##### ENTRIES SUPPLIED #####

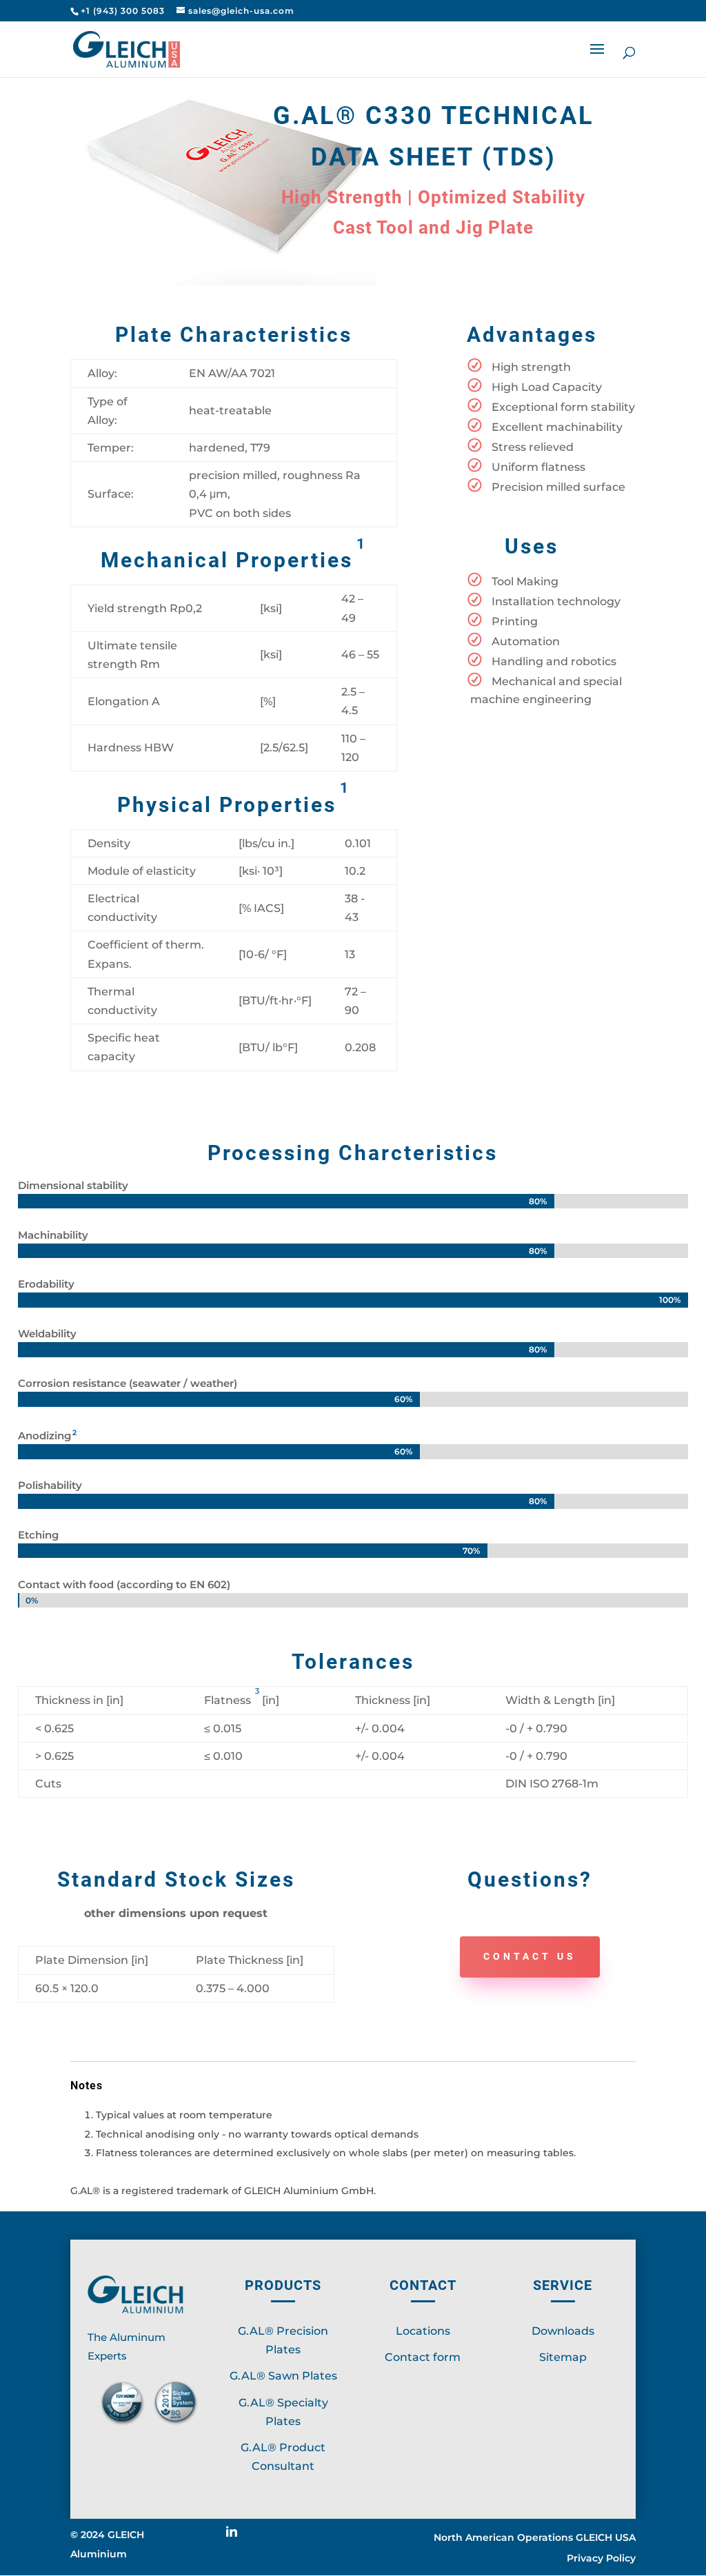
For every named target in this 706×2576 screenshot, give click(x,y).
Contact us (529, 1956)
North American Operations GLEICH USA (535, 2538)
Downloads (563, 2330)
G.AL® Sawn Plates (283, 2375)
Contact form (423, 2357)
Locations (423, 2330)
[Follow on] (237, 2537)
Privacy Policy (601, 2558)
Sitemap (563, 2357)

#####

WHAT TO WORK ON -> Where the data contains images, drop them and print the rest exactly.

PROBLEM SOLUTION ->
For every named target in this 706×2576 screenshot, give click(x,y).
Contact us (529, 1956)
North American Operations GLEICH USA (535, 2538)
Downloads (563, 2330)
G.AL® Sawn Plates (283, 2375)
Contact form (423, 2357)
Locations (423, 2330)
[Follow on] (237, 2537)
Privacy Policy (601, 2558)
Sitemap (563, 2357)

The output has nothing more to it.